Books: Underland by Robert Macfarlane

From Living Woods issue 52

‘Geography lessons have never been so exciting, personal or
terrifying.’ JOHNNY MORRIS relishes Robert Macfarlane’s
wide-ranging journey through the worlds beneath our feet

Hamish Hamilton
Hardback 496 Pages
RRP: £20.00
ISBN: 978-0241143803

Three-quarters of the way
through Robert Macfarlane’s
dazzling book, he recounts a
conversation with Robert Mulvaney,
a paleo-climatologist and ice-core
expert at the British Antarctic
Survey in Cambridge. After handing
Macfarlane a phial containing grains
of sand, Mulvaney explains that they
were extracted from deep inside a
glacier and they prove that a kilometre
below the ice there was once a desert.

‘They’re beautiful,’ says Macfarlane.
‘Desert diamonds from the bottom of
the world.’
‘I can tell you are not a scientist,’
replies Mulvaney.

It is an unfair jibe.

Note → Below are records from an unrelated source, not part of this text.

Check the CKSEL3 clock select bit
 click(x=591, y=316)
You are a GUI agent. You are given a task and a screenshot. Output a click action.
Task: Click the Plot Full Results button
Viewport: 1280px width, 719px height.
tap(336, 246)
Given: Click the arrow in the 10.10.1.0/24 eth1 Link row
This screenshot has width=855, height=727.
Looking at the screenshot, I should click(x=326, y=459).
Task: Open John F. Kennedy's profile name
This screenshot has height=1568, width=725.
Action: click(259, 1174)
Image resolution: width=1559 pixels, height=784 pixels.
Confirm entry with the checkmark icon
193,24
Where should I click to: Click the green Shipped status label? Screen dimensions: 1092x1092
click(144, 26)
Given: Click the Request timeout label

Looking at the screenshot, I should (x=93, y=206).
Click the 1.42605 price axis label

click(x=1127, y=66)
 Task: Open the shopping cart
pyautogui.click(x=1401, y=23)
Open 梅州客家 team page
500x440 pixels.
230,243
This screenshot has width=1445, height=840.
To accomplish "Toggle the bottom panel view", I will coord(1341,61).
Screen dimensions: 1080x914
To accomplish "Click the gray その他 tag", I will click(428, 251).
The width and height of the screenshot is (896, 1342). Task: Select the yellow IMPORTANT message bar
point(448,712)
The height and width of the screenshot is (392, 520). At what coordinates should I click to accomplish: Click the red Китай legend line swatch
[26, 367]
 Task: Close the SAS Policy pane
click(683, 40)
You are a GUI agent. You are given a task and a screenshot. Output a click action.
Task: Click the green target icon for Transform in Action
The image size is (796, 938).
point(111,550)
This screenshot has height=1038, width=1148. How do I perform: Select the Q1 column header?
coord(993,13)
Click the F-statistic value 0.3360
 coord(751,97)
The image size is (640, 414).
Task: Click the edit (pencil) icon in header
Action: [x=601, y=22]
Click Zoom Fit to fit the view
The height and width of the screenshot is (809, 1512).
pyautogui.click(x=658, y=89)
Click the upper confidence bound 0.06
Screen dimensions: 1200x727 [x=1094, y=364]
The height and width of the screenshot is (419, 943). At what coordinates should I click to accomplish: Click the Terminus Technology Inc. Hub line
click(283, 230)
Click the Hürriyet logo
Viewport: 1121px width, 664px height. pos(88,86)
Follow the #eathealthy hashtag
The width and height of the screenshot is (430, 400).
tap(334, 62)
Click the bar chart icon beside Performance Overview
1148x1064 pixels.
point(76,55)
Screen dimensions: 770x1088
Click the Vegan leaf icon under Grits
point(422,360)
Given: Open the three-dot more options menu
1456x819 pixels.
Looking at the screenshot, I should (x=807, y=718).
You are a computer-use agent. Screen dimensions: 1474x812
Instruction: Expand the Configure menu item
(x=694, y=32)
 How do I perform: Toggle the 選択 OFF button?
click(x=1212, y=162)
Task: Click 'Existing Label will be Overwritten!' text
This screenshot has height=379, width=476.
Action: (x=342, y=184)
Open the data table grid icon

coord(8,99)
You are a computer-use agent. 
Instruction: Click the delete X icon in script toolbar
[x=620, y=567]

Scientist or not,
Macfarlane serves science brilliantly
in his latest work, Underland: A Deep
Time Journey. With every chapter he
demonstrates his talent for explaining
science and communicating the sheer
wonder of the world through scientific
goggles. The ambitious scope of his
storytelling steps lightly from geology
to linguistics to geomorphology,
into folklore via nuclear physics and
meteorology – all brought into focus
with elegant prose and sprinklings
of poetry. Like a skilled mixologist,
he serves up cocktails of scientific
knowledge that delight and deliver
more than the sum of the factual parts.

Tree-lovers and forest folk will
especially enjoy his research into
the ‘wood-wide web’ – the mutually
beneficial system that helps trees
communicate and heal each other
below their understorey via mycorrhizal
fungi. Macfarlane enthuses that the idea
is ‘so powerful in its implications that it
unsettles the ground you walk on.’ In
typical style, he deals with the complex
subject by walking and talking with a
new expert friend, in this case Merlin
Sheldrake, a young mycologist.

Throughout his writings, Macfarlane
has developed a knack of finding and
describing vivid characters that add
verve and passion to his explanations
and Merlin Sheldrake doesn’t
disappoint. His tales of ash forests
communicating via ‘tree snogging’, 8,000
year-old honey fungus extending foursquare
miles under Oregon soil and
melanized dark fungus thriving on the
extreme levels of radiation after the
disaster at Chernobyl are a joy.

This multi-layered way of reading
the environment is very engaging, but
Macfarlane’s most impressive skill is to
combine this depth with live, actionpacked,
travel journalism. In his previous
nature writing, most noticeably The
Old Ways and Mountains of the Mind,
Macfarlane has always managed to take
the reader with him as a passenger on
his quests and adventures. In Underland
he raises the stakes, thrilling us with
his on-the-spot reports straight from
the coalface (literally in some cases)
deep down below the earth’s crust.

Like a literary Indiana Jones, he dangles
and drops into bottomless ice holes in
Greenland, crawls through minuscule
rock cracks beneath the Paris Metro
and scrambles through mountains in
ice storms to view cave drawings in
northern Norway.

The claustrophobia, tears and
occasional loneliness are all honestly
communicated in a first-person style
that makes us anxious for the author’s
survival. Geography lessons have never
been so exciting, personal or terrifying.
It all adds up to a nail-biting account,
but Macfarlane leaves the most
frightening underworld experience
to the last, when he visits a nuclear
waste processing plant deep below
the ancient rocks of Finland. Here, he
highlights evidence and his concerns
that we are destroying the ecosystem
of our own planet. Encounters with
climate change and experiences of hellbent
mineral extraction are recounted
throughout the book. Like the
underworld he explores they lie as a
thread of imminent danger just beneath
the surface of the boundless curiosity
of this wonderful book.

Read it tonight., ideally deep under
your blankets with a the aid of a torch.